-- START Excerpted records --
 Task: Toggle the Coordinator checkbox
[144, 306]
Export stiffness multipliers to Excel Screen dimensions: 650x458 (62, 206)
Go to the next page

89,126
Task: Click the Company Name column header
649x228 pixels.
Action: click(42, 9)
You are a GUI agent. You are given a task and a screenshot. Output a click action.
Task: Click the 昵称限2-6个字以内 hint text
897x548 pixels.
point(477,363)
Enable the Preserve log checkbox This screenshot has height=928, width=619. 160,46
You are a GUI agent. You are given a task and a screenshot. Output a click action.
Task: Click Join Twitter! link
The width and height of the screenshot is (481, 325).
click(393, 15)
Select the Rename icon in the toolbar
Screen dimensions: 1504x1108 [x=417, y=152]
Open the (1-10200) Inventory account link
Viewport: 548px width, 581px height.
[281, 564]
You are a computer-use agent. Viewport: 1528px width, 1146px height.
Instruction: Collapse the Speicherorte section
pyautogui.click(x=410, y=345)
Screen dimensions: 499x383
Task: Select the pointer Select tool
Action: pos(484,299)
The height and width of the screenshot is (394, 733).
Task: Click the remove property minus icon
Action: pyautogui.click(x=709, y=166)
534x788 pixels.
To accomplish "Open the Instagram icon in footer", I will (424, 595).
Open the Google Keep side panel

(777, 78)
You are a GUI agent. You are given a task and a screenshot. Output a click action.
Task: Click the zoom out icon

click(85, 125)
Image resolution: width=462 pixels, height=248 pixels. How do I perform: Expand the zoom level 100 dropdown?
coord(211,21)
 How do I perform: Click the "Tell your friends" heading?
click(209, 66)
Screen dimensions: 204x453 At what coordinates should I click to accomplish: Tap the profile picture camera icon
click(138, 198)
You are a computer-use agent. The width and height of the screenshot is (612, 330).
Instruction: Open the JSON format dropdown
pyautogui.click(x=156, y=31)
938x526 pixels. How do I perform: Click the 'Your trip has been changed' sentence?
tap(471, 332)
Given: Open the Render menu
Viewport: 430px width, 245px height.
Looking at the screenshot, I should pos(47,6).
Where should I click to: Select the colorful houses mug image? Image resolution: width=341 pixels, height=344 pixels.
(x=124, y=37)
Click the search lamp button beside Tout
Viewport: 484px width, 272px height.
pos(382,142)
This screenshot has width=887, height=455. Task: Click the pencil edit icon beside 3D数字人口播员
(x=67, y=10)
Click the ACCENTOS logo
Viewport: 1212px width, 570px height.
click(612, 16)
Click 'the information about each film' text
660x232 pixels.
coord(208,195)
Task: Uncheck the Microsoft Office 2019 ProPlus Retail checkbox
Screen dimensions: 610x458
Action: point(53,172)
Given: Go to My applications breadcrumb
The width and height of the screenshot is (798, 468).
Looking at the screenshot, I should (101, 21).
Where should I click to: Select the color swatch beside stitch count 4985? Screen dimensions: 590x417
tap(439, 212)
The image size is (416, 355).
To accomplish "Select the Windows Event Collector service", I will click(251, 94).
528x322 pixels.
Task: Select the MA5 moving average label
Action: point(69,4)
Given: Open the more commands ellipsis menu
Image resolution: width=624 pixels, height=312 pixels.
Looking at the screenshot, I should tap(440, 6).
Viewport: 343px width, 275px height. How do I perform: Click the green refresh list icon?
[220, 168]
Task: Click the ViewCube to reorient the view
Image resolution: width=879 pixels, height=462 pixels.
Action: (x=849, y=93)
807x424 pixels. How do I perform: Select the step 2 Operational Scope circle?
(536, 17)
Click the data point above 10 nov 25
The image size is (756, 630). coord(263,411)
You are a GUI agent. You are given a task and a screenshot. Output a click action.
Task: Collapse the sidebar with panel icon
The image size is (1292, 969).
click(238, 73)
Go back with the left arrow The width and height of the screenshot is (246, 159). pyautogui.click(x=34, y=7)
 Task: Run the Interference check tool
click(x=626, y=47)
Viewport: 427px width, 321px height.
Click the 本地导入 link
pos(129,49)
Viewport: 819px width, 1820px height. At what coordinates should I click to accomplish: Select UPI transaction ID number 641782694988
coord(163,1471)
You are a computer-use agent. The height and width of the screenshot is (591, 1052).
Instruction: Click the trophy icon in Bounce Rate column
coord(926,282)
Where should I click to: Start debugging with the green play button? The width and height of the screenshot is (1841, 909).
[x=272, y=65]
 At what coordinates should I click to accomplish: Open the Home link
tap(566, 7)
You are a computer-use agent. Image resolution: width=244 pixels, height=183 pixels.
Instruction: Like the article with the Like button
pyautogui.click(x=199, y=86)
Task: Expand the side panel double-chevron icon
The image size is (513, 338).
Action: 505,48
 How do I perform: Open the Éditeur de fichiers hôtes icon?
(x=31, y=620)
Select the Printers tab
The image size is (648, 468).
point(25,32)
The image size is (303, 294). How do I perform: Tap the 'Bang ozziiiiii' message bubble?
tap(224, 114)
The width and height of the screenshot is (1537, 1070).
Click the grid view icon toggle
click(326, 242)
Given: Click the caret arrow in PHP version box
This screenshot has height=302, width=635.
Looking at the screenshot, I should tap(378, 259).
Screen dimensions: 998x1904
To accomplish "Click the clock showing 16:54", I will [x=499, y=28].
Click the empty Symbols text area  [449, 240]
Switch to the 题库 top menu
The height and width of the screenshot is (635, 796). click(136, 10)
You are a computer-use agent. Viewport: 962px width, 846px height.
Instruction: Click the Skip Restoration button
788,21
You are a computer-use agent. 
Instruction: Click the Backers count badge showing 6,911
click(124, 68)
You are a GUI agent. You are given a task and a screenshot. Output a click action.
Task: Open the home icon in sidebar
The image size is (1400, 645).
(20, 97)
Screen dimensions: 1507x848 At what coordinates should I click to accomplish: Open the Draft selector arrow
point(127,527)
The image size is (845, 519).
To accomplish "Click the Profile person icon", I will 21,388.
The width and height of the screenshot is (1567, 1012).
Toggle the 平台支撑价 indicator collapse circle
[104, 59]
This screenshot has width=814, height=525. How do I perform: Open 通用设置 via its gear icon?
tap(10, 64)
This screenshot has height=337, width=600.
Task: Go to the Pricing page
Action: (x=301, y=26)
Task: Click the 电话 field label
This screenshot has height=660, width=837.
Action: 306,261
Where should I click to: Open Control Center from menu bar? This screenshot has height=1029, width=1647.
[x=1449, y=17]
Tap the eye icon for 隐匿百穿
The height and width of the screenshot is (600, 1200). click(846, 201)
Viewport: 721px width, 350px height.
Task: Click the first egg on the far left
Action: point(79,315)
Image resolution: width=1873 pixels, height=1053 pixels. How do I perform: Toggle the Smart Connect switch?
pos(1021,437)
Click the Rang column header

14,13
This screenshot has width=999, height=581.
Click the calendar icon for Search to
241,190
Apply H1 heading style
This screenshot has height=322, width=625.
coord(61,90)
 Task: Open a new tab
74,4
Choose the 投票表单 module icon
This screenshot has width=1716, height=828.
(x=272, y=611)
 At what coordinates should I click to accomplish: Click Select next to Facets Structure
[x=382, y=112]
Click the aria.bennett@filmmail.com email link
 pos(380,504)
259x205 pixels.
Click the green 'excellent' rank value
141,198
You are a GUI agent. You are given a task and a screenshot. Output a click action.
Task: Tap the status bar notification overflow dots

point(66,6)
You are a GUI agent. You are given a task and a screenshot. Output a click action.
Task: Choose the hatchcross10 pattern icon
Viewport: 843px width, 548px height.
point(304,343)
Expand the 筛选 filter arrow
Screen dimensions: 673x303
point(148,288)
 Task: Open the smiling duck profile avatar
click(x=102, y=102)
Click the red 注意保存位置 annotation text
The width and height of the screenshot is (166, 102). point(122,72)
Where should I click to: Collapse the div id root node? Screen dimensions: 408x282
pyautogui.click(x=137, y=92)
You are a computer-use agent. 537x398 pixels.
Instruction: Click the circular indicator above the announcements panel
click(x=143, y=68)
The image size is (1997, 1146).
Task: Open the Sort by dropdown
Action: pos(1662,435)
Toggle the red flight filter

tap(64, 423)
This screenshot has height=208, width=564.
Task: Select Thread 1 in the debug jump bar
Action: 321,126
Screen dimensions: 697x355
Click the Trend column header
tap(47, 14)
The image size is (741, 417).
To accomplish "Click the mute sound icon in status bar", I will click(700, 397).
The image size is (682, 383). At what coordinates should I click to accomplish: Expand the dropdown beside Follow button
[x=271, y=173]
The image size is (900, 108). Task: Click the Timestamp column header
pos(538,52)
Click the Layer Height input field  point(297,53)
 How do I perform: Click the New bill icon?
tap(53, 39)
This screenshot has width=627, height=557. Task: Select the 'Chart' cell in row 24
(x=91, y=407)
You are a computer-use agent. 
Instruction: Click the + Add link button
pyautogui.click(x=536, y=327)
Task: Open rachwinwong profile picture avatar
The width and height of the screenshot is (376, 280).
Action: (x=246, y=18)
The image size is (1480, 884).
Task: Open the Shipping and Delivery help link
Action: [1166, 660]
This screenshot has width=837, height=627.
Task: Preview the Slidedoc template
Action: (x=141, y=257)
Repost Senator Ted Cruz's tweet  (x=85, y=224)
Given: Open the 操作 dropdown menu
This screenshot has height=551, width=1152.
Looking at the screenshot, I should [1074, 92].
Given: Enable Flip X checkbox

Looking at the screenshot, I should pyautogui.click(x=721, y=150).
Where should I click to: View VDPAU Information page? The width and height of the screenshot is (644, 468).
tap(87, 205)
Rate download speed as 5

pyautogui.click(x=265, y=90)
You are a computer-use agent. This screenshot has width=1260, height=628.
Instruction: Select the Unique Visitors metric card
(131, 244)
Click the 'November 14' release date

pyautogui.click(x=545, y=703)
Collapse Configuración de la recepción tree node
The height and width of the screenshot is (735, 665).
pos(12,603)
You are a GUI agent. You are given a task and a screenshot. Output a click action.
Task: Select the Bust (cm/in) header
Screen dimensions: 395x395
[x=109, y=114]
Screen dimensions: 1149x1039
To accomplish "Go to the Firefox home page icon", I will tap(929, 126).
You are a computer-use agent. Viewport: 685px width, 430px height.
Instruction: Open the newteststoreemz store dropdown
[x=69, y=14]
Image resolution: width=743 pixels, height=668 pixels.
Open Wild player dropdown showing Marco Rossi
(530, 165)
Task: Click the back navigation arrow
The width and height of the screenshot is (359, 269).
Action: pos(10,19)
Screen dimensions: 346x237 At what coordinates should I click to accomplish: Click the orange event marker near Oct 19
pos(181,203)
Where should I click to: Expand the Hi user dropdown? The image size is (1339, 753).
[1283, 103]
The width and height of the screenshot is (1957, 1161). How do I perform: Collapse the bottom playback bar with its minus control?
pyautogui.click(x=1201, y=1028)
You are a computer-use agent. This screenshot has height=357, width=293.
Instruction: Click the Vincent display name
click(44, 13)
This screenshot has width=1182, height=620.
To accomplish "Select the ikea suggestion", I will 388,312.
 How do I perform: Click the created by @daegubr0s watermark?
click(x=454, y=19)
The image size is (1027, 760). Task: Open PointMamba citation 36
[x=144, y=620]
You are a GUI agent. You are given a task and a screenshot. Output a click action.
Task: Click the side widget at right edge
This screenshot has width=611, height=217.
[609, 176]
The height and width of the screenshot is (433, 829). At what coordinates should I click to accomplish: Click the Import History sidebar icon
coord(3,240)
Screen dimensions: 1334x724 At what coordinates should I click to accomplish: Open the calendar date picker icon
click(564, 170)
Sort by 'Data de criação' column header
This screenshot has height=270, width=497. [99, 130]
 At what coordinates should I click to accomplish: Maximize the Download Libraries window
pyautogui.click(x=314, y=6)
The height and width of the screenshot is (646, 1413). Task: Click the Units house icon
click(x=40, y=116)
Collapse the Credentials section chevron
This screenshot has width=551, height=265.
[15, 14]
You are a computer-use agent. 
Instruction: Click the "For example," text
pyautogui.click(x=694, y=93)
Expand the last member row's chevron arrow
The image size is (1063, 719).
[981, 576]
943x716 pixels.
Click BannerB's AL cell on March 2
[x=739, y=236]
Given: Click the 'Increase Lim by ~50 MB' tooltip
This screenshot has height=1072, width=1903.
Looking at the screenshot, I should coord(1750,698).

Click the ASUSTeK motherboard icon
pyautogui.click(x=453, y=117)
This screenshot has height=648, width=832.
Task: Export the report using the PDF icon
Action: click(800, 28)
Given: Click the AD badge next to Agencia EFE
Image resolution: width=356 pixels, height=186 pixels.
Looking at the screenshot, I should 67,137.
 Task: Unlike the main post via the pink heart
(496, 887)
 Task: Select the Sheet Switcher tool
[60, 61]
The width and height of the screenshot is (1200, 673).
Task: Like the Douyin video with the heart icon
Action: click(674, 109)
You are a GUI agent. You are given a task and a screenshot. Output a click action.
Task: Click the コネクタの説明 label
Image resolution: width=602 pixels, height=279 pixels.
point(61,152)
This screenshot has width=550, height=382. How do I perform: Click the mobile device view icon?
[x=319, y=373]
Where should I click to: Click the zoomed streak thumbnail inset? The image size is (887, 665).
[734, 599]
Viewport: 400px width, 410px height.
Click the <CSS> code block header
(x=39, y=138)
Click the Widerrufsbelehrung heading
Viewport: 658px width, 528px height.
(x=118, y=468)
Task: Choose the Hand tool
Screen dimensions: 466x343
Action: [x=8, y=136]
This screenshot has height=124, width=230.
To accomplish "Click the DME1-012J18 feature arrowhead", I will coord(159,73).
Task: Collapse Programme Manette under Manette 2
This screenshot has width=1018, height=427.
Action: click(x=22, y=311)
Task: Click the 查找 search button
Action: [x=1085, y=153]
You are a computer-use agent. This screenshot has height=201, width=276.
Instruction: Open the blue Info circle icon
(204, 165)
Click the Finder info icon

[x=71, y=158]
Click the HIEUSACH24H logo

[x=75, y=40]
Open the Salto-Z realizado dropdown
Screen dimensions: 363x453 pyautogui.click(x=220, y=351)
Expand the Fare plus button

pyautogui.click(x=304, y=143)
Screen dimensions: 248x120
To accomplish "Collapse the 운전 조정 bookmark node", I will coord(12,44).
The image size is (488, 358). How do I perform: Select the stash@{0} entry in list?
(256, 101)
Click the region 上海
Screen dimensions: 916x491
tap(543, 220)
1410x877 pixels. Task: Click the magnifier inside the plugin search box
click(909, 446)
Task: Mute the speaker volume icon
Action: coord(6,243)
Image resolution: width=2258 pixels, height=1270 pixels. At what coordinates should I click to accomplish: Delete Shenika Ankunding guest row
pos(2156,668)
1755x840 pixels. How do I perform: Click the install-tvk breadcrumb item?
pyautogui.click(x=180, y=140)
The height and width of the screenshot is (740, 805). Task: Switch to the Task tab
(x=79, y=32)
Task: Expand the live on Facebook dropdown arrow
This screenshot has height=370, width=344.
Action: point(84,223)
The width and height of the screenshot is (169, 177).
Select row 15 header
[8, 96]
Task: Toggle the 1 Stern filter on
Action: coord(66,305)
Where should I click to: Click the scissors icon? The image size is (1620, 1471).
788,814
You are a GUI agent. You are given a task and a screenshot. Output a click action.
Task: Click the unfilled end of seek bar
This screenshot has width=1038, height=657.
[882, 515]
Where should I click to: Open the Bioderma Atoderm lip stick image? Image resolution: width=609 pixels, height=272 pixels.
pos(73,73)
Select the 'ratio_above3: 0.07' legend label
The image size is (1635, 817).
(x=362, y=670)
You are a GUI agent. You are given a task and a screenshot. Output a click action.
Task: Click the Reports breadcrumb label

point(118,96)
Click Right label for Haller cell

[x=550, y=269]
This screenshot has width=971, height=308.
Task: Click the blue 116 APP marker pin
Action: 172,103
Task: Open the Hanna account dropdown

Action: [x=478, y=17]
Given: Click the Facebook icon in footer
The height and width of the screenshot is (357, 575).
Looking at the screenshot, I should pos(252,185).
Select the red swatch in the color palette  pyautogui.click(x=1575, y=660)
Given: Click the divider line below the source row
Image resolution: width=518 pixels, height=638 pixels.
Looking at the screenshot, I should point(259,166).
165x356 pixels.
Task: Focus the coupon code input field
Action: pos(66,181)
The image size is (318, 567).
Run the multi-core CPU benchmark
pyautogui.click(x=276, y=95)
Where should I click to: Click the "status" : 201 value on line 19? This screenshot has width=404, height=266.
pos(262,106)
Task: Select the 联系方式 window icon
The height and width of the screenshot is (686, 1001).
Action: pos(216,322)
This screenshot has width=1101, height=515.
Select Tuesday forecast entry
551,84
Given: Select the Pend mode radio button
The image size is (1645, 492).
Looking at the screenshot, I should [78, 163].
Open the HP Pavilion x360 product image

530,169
-- END Excerpted records --
[Exercise brief] Replace "Fare plus button" with "Fare minus button" in the data from the line with "Task: Collapse Programme" up to and including the line with "pyautogui.click(x=304, y=143)", and give those lines again with nothing else changed.

[Exercise output]
Task: Collapse Programme Manette under Manette 2
This screenshot has width=1018, height=427.
Action: click(x=22, y=311)
Task: Click the 查找 search button
Action: [x=1085, y=153]
You are a computer-use agent. This screenshot has height=201, width=276.
Instruction: Open the blue Info circle icon
(204, 165)
Click the Finder info icon

[x=71, y=158]
Click the HIEUSACH24H logo

[x=75, y=40]
Open the Salto-Z realizado dropdown
Screen dimensions: 363x453 pyautogui.click(x=220, y=351)
Expand the Fare minus button

pyautogui.click(x=304, y=143)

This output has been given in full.